“For every complex problem, there is an answer that is clear, simple, and wrong”.

H.L. Mencken.

Given the competing priorities in the resuscitation of critically ill patients, it is understandable that clinicians would look to simple measures to guide their resuscitation, and lactate clearance has certainly all the hallmarks of such a simple measure. It has been recently postulated as a marker of the adequacy of resuscitation in critically ill patients [1], particularly those with severe sepsis [2]. Nevertheless, the evidence to support the use of lactate clearance to guide resuscitation is still lacking.

The theoretical basis for using lactate to guide resuscitation during shock states is based upon the false premise that hyperlactatemia specifically indicates tissue hypoxia [3]. While the interruption of aerobic glycolysis inevitably leads to increased formation of lactate, there are many reasons why lactate could increase under aerobic conditions (Table 1) [3, 4]. This in part explains why the major trials of lactate-guided therapy have not shown a consistent clinical benefit.

Table 1 Sources for lactate production under aerobic conditions

Two relatively recent randomised clinical trials have used protocols based on lactate clearance. In 348 participants with a blood lactate level of ≥3.0 mEq/L [5], Jansen and colleagues compared two algorithms for haemodynamic management, one of which targeted a fall in the lactate level of ≥20 % every 2 h. In the lactate-guided therapy group, the volume of fluid administered over the initial 8 h was slightly but significantly larger and more patients received a vasodilator. There were no differences in lactate levels over the 72-h observation period. There was no significant difference in the unadjusted in-hospital or 28-day mortality rate, even though hospital mortality was reduced when adjusted for risk factors [5].

In the second trial, Jones and colleagues randomised 300 participants with severe sepsis to receive haemodynamic resuscitation based on lactate or central venous oxygen saturation (ScvO2) levels [6]. There were no significant differences in the treatments received by participants in both groups and once again no difference in mortality. Besides these trials, it is also notable that a randomised clinical trial comparing the use of adrenaline to noradrenaline in critically ill patients demonstrated a significant increase in lactate levels, without any differences in clinical outcomes [7]. This provides further evidence that resuscitation guided by changes in lactate levels is very unlikely to improve mortality.
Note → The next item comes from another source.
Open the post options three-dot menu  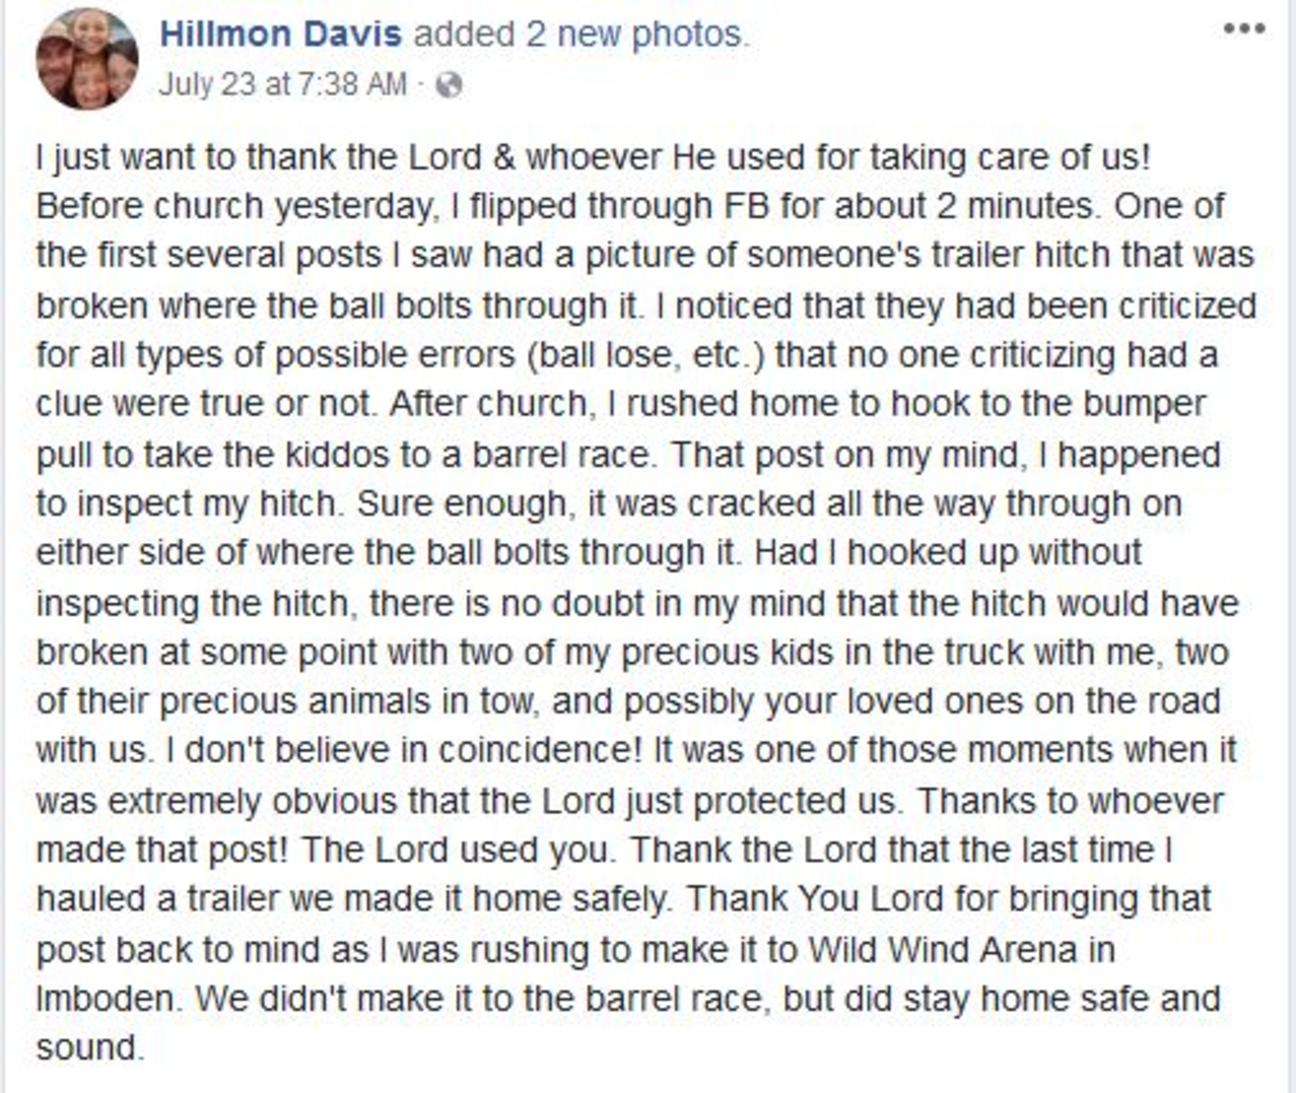pyautogui.click(x=1245, y=28)
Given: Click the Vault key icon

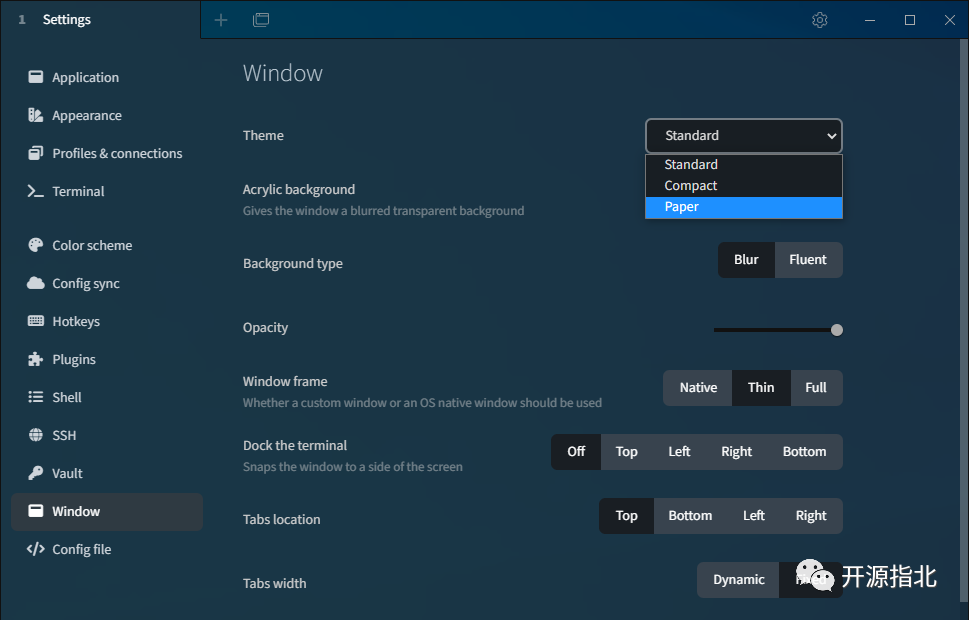Looking at the screenshot, I should point(36,473).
Three reasons may explain why guiding resuscitation of shock states with lactate clearance did not change outcomes in these studies. The first is that lactate is only an imperfect marker of anaerobic metabolism. Many false positives unfortunately arise when using lactate as a marker of tissue hypoxia; therefore using lactate alone to guide haemodynamic resuscitation is in essence limited. Rather than with lactate alone, tissue hypoxia should be assessed in a combined analysis including other indices, such as ScvO2 or indices derived from the venoarterial carbon dioxide pressure gradient [8].

Second, lactate is only a marker of shock severity. So, although the decrease of lactate should be considered a marker for treatment efficacy, lactate clearance should not be the only goal to pursue. As evidenced by the analogy with oliguria in acute kidney injury, oliguria only reflects the severity of the underlying disease and it has become clear that therapy to alter its course, specifically with diuretics, is not only unlikely to change the course of the disease but also potentially harmful [9]. Similarly, it is quite probable that the degree of hyperlactatemia reflects the severity of the underlying insult and that therapy to alter lactate levels is potentially harmful rather than beneficial.

Third, lactate is a diagnostic tool and it is unrealistic to expect that medical strategies could alter prognosis differently if the only difference is one diagnostic tool and not therapeutic options. In this regard, lactate clearance has the same limitations as the pulmonary artery catheter. The most rational reason why the latter has never demonstrated any clinical benefit [10] is that in the studies investigating its influence on outcomes, no protocolized treatment was ever attached to its use.

While it remains the Holy Grail of critical care medicine to identify a tool that can improve the resuscitation of acutely unwell patients, this remains elusive. Given the complex physiology and pathophysiology of lactate metabolism and the lack of evidence from randomised clinical trials to show a benefit of lactate-guided therapy, one can only conclude that there is no reason to believe that lactate-guided resuscitation saves lives.